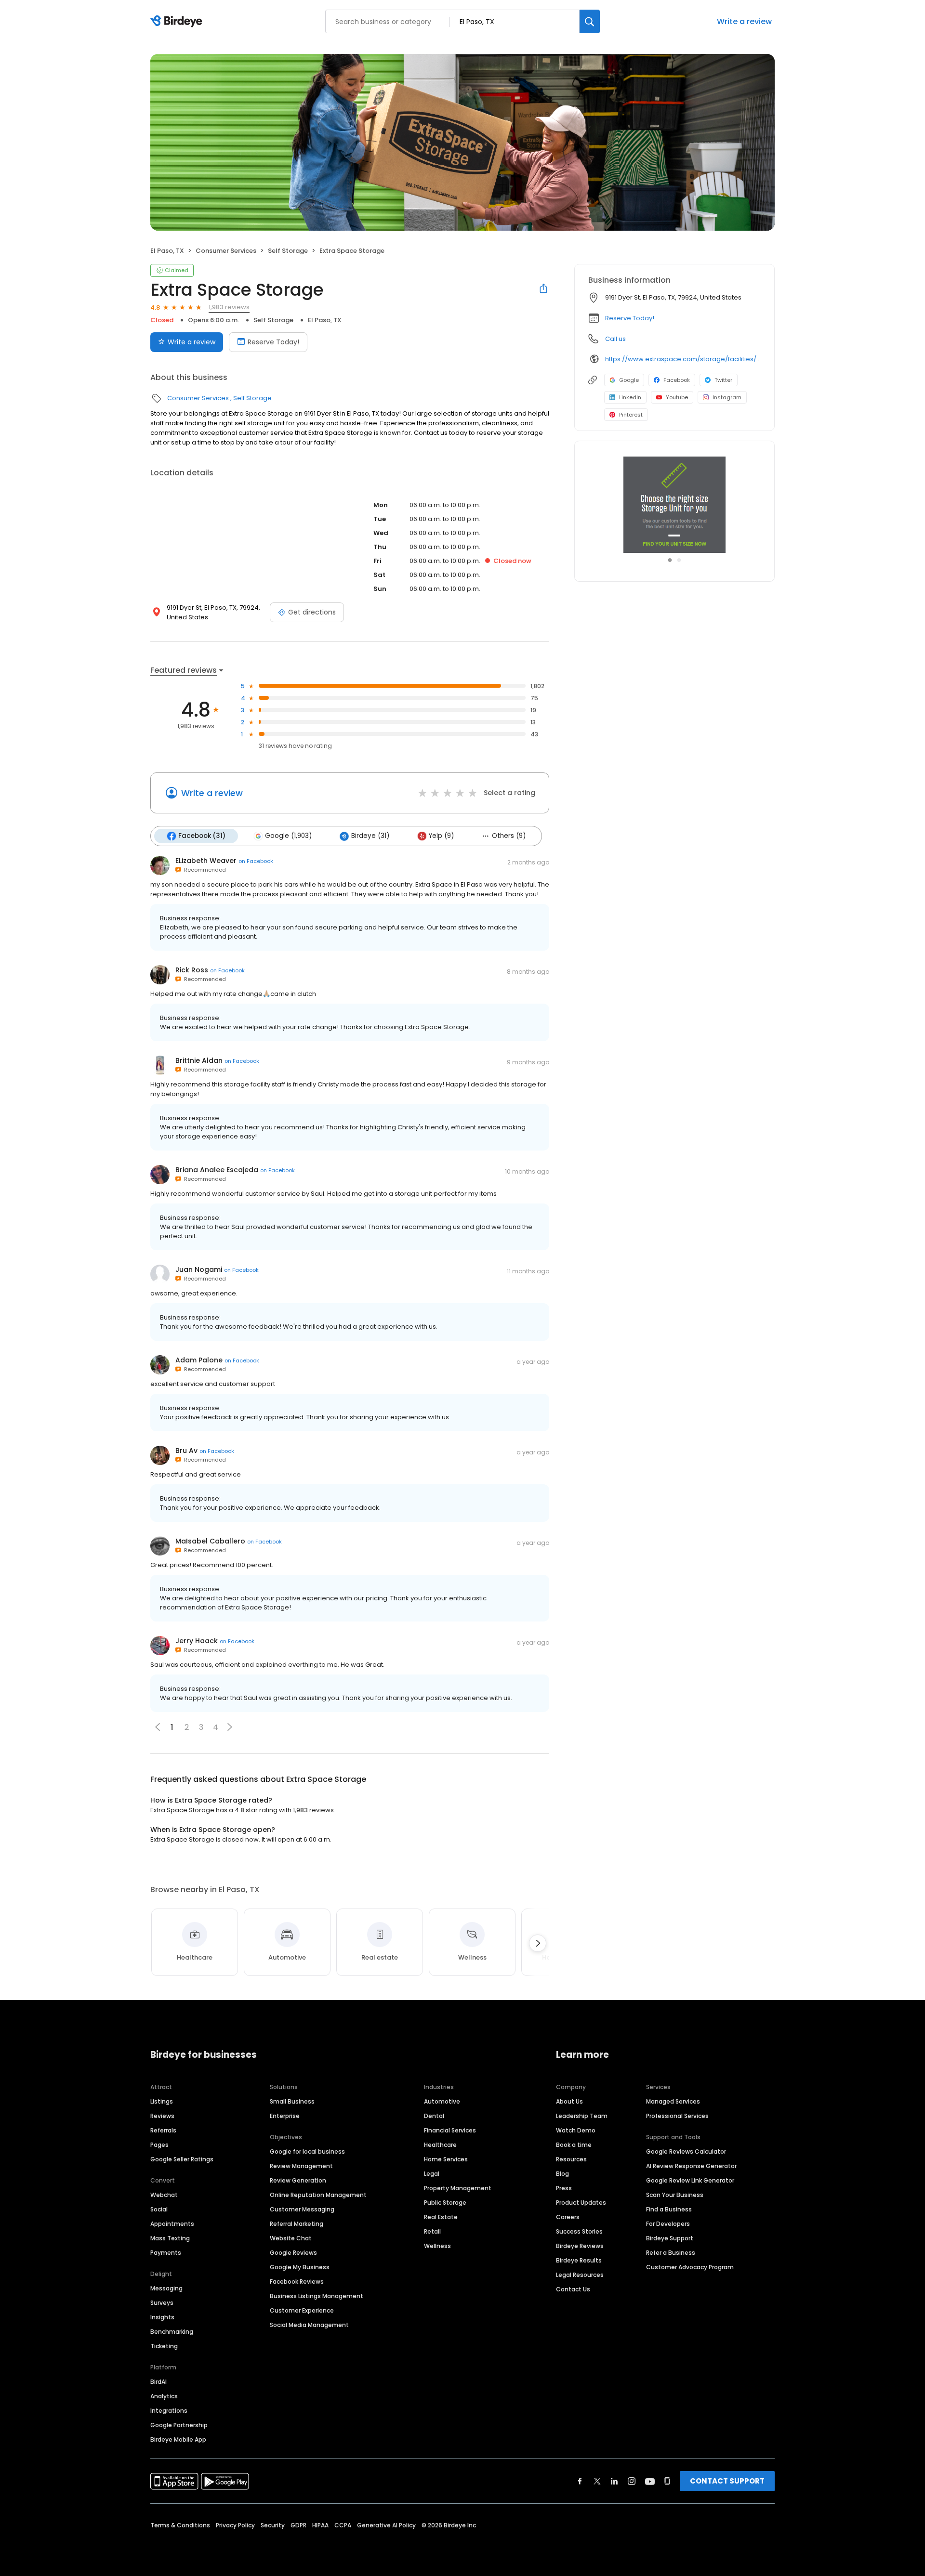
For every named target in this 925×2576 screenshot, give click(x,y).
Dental (434, 2116)
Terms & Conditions (180, 2525)
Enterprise (285, 2116)
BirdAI (158, 2382)
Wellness (437, 2246)
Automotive (442, 2101)
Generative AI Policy (386, 2525)
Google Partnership (179, 2425)
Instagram (727, 397)
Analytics (164, 2396)
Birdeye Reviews (580, 2246)
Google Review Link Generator (690, 2180)
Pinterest (631, 414)
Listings (161, 2101)
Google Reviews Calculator (686, 2151)
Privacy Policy (235, 2525)
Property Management (457, 2188)
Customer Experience (302, 2310)
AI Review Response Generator (691, 2166)
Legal (431, 2174)
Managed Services (673, 2101)
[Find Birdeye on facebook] (580, 2481)
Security (273, 2525)
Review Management (301, 2166)
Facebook (676, 380)
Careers (568, 2217)
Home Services (446, 2159)
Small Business (292, 2101)
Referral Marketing (296, 2224)
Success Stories (579, 2231)
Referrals (163, 2130)
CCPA (342, 2525)
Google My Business (300, 2267)
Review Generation (298, 2180)
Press (564, 2188)
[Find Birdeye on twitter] (597, 2481)
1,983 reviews (229, 307)
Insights (162, 2317)
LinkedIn (630, 397)
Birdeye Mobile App (178, 2439)
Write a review (744, 21)
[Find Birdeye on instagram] (631, 2481)
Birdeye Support (669, 2238)
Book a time (574, 2145)
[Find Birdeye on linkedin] (614, 2481)
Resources (571, 2159)
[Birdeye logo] (178, 21)
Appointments (172, 2224)
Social (159, 2209)
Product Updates (581, 2202)
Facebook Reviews (297, 2281)
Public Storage (445, 2202)
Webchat (164, 2195)
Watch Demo (575, 2130)
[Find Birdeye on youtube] (650, 2481)
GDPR (298, 2525)
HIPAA (320, 2525)
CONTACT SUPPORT (727, 2481)
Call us (615, 338)
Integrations (168, 2410)
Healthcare (440, 2145)
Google (629, 380)
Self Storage (288, 250)
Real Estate (441, 2217)
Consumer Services (226, 250)
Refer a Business (670, 2253)
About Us (569, 2101)
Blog (562, 2174)
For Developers (668, 2224)
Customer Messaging (302, 2209)
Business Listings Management (316, 2296)
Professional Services (677, 2116)
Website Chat (291, 2238)
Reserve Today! (273, 342)
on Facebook (255, 861)
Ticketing (164, 2346)
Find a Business (669, 2209)
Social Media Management (309, 2325)
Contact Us (573, 2289)
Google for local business (307, 2151)
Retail (432, 2231)
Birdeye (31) (370, 835)
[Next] (537, 1943)
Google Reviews (293, 2253)
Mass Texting (170, 2238)
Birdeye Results (579, 2260)
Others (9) (509, 835)
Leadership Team (582, 2116)
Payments (165, 2253)
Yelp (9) (441, 835)
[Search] (590, 21)
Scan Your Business (674, 2195)
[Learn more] (674, 505)
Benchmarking (171, 2332)
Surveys (161, 2303)
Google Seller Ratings (181, 2159)
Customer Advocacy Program (690, 2267)
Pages (159, 2145)
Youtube (677, 397)
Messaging (166, 2288)
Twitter (723, 380)
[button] (230, 1727)
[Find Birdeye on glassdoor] (667, 2481)
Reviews (162, 2116)
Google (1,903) (288, 835)
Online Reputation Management (318, 2195)
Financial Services (450, 2130)
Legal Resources (580, 2275)
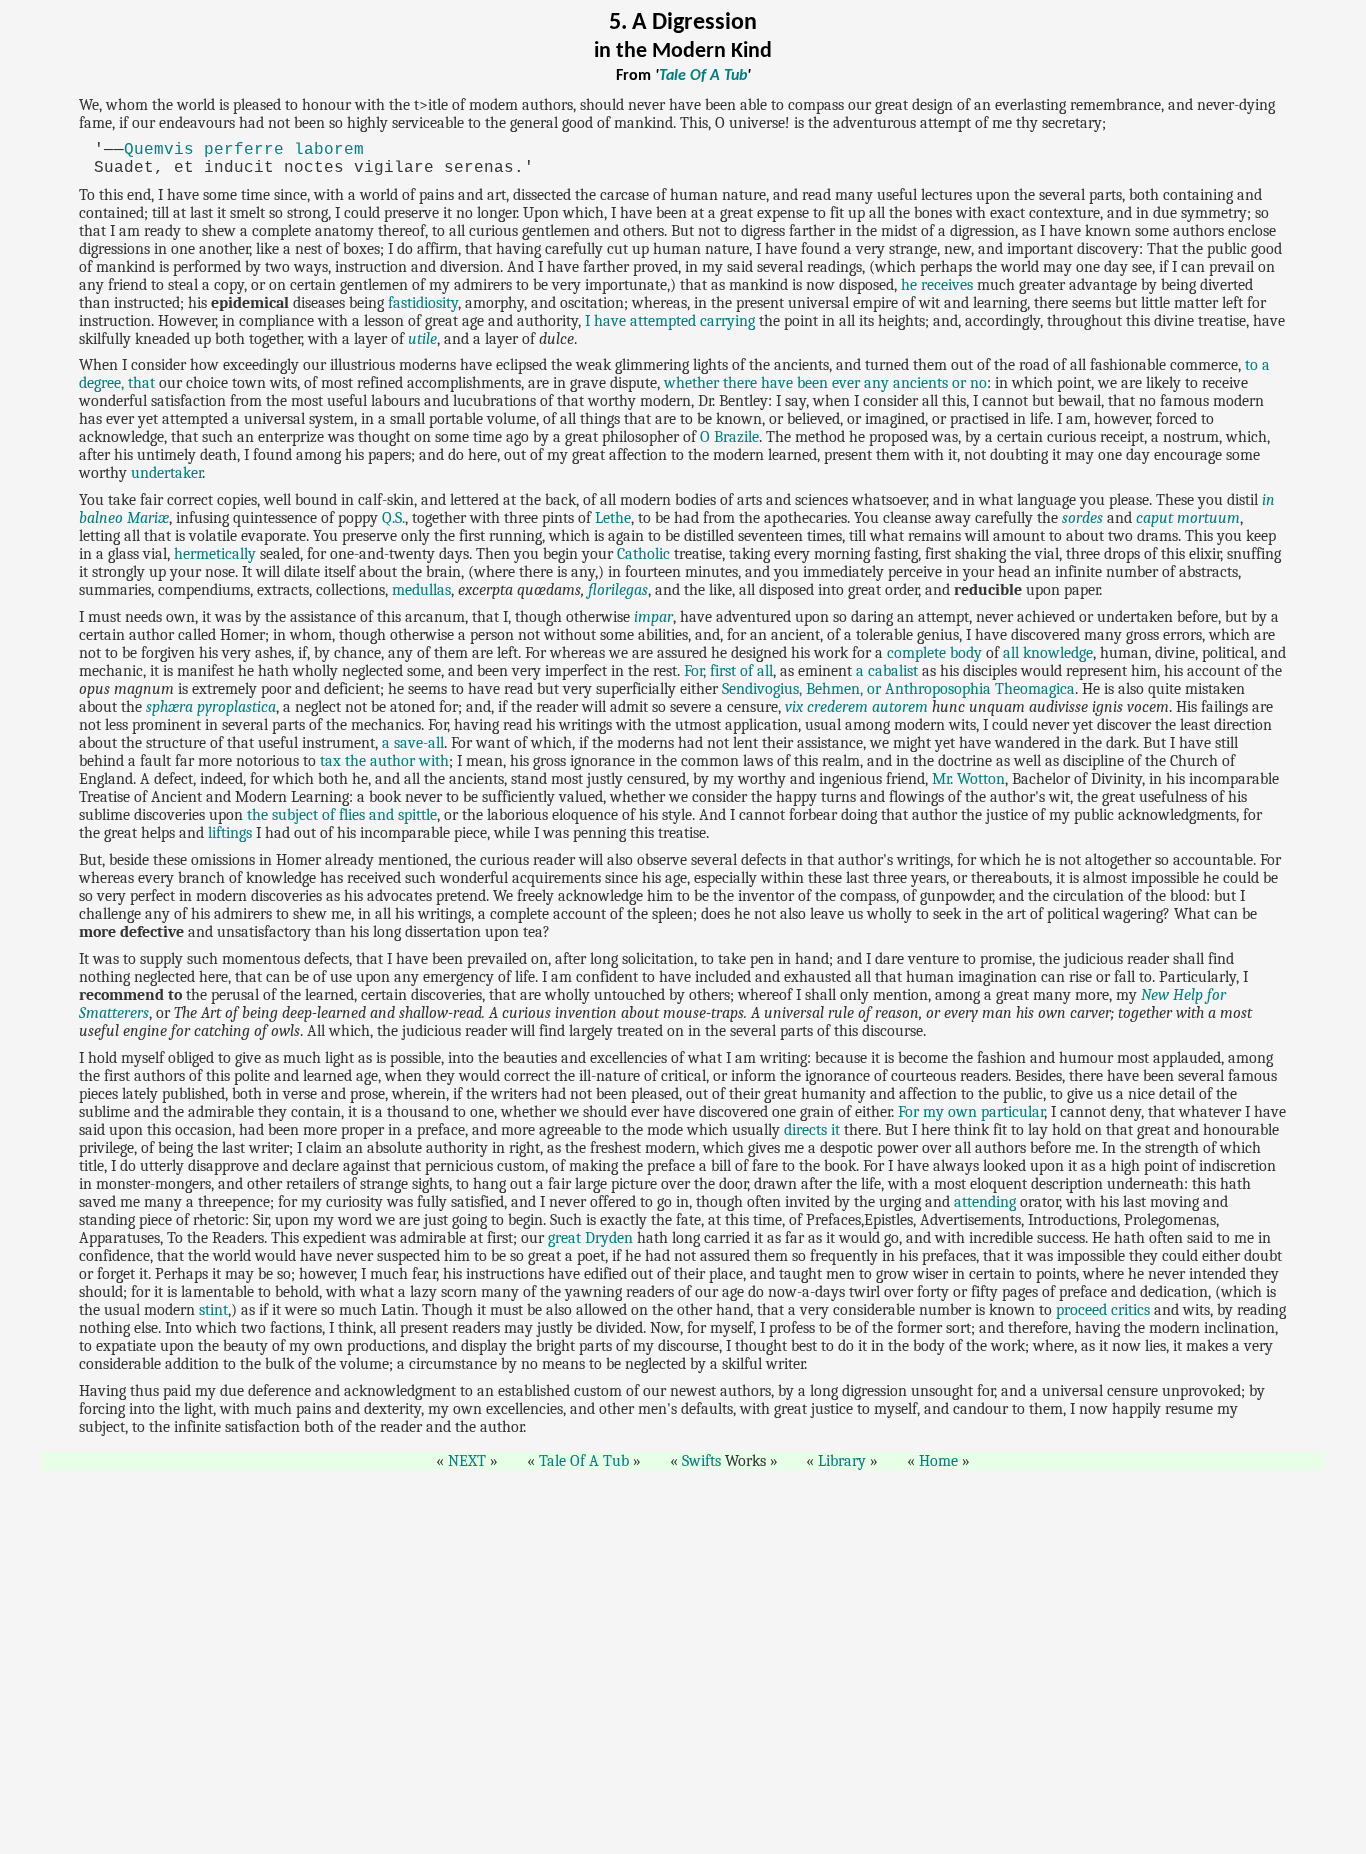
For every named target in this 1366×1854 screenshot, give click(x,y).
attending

Exercise prompt:
The exact lines of the material above starting at the one that contains "Birdeye Support (669, 2238)" and ending at the one that contains "[Find Birdeye on youtube] (650, 2481)" are what to retype; leave out everything else.

Solution to this task:
Birdeye Support (669, 2238)
Book a time (574, 2145)
[Find Birdeye on linkedin] (614, 2481)
Resources (571, 2159)
[Birdeye logo] (178, 21)
Appointments (172, 2224)
Social (159, 2209)
Product Updates (581, 2202)
Facebook Reviews (297, 2281)
Public Storage (445, 2202)
Webchat (164, 2195)
Watch Demo (575, 2130)
[Find Birdeye on youtube] (650, 2481)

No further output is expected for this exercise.